[Data records]
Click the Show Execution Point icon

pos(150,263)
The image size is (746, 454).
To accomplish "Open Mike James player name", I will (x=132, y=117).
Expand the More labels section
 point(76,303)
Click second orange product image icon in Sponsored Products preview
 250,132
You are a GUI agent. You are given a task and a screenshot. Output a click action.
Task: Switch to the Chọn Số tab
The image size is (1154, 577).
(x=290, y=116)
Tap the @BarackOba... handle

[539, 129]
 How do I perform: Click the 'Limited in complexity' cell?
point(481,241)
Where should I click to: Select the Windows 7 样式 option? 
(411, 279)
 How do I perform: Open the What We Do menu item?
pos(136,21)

= JOB =
Starting with the line that contains "The image size is (746, 454)." and running through the last of the entries, rewrite those lines with "Open" swapped for "Launch" and everything else left unchanged.

= ANSWER FOR THE TASK =
The image size is (746, 454).
To accomplish "Launch Mike James player name", I will (x=132, y=117).
Expand the More labels section
 point(76,303)
Click second orange product image icon in Sponsored Products preview
 250,132
You are a GUI agent. You are given a task and a screenshot. Output a click action.
Task: Switch to the Chọn Số tab
The image size is (1154, 577).
(x=290, y=116)
Tap the @BarackOba... handle

[539, 129]
 How do I perform: Click the 'Limited in complexity' cell?
point(481,241)
Where should I click to: Select the Windows 7 样式 option? 
(411, 279)
 How do I perform: Launch the What We Do menu item?
pos(136,21)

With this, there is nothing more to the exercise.